Kami adalah teman sejak kecil. Cerita yang terlalu biasa. Dua orang sahabat kecil berakhir menjadi suami istri adalah dongeng yang banyak diceritakan dalam drama. Namun itu benar-benar terjadi padaku dan dia.

Namun tidak seperti serial drama, hubungan kami sama sekali tidak dramatis. Kami hanya berteman biasa. Aku tak pernah menganggapnya sebagai pelindungku. Ataupun menganggapnya sebagai kakakku. Aku tak pernah mengidolakannya secara diam-diam, aku tak pernah memanggilnya 'oppa' meski ia lebih tua dariku, bahkan kadang aku tak peduli jika ada seorang gadis mendekatinya. Mungkin hanya aku yang tidak mengerti atau benar-benar tidak peduli, aku juga tidak tahu. Namun aku merasa sangat nyaman bersamanya, dan dia menjadi satu-satunya tujuan jika aku tidak mengerti ingin melakukan apa. Juga, nomor ponselnya berada di urutan paling atas di poselku.

Aku tidak tahu apakah dia sepertiku, tapi sepertinya iya. Ia tidak terlalu mendramatisir keadaan persahabatan kami. Tidak pernah mengatakan kalau ia akan menikahiku jika sudah besar nanti, atau menutup akses banyak laki-laki yang ingin berkenalan denganku. Terkadang ia malah seperti membantuku menyeleksi laki-laki itu, meski pada akhirnya aku tidak memilih satupun dari mereka. Ia juga sering membicarakan soal beberapa wanita denganku. Wanita yang seperti tipenya, yang jauh berbeda dengan keadaanku. Namun semua juga hanya akan berakhir pada pembicaraan, karena aku tidak pernah mendengar ia berpacaran dengan wanita manapun.

Kadang aku berpikir, apakah karena dia terus bersamaku, maka ia berakhir terjebak denganku. Bukannya bersama gadis lain yang sesuai dengan tipenya. Yang cantik dan memiliki jari-jari yang bagus. Aku juga sering berpikir, apakah karena dia yang paling dekat denganku, makanya aku terjebak dengan lelaki ini pada akhirnya?

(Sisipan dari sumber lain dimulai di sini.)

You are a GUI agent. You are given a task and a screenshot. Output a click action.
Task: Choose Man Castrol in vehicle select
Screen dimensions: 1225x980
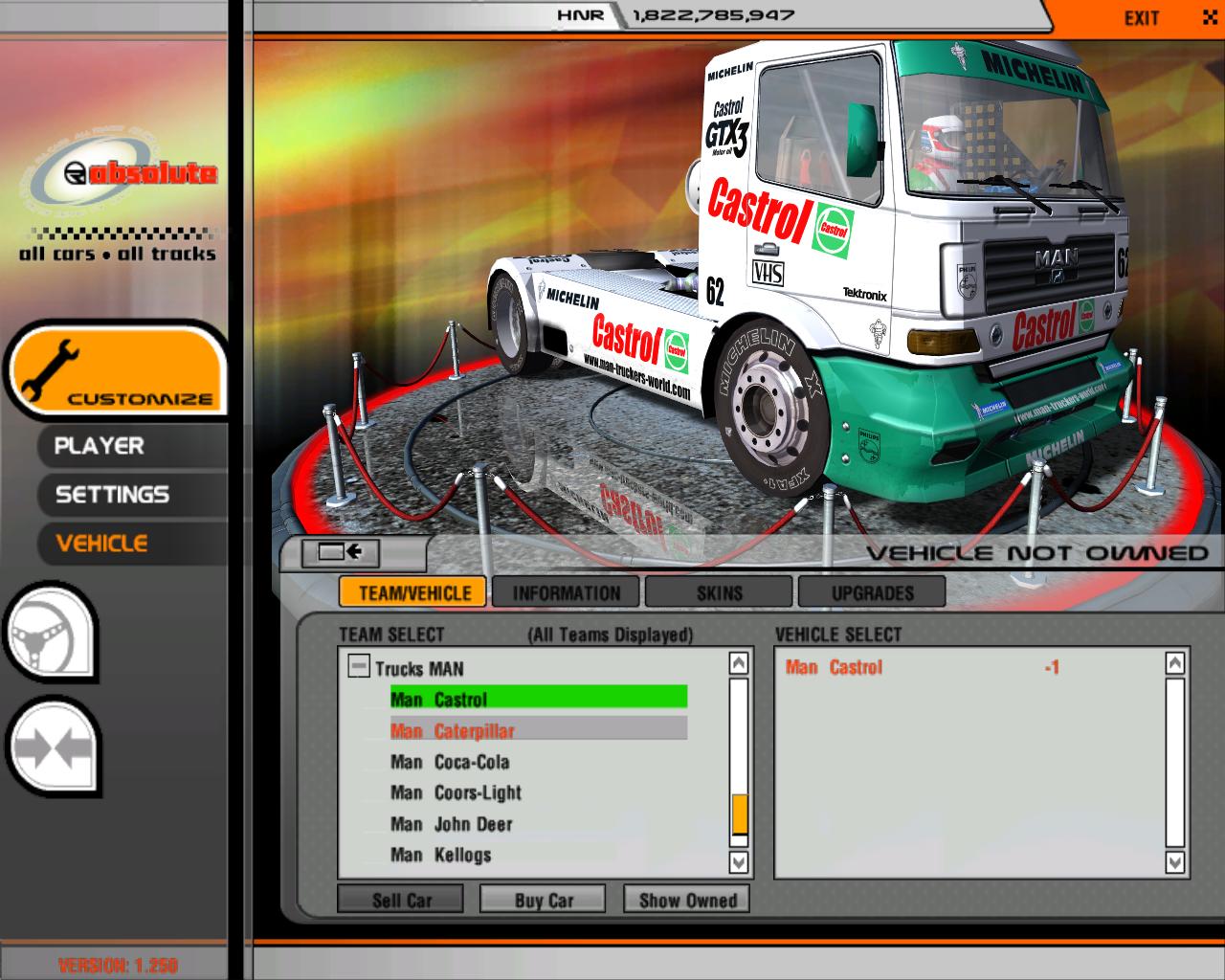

Sepertinya semua itu salah, ketika aku menyadari aku merasa tidak bisa membayangkan jika aku hidup tanpa kehadiran lelaki ini. Dan aku pikir, ia juga mengalami hal yang sama denganku.

Meskipun aku belum mengetahui apakah perasaan itu adalah cinta atau bukan, tapi perasaan rindu yang berlebihan sering aku rasakan ketika ia tidak berada disisiku. Waktu aku berada di kelas tiga SMA, dan dia yang sudah kuliah mendapatkan kesempatan untuk belajar di Jepang selama satu tahun, aku tak pernah melewatkan seharipun untuk tidak meneleponnya. Meskipun aku tahu tidak murah untuk menelpon secara internasional, namun aku tidak peduli, aku akan meneleponnya jika aku sempat. Sekedar memberitahukan kabar terbaru di sekolah, gosip-gosip dan rumor kacangan ala anak sekolah yang menyebar setiap harinya. Atau pembicaraan tidak penting lainnya. Aku terlihat sangat bodoh jika mengingatnya lagi.

Ia juga sangat sering mengirimkan kartu pos padaku selama satu tahun dia berada di Jepang. Aku sampai memiliki tempat sendiri untuk menyimpan semua kartu pos itu dengan rapi. Aku masih menyimpannya di tempat yang mudah terjangkau olehku hingga sekarang. Mungkin saat itulah kami mulai mendramatisir hubungan kami. Aku rasa. Karena mulai saat itu ia tak pernah membicarakan tentang gadis-gadis tipe idealnya lagi.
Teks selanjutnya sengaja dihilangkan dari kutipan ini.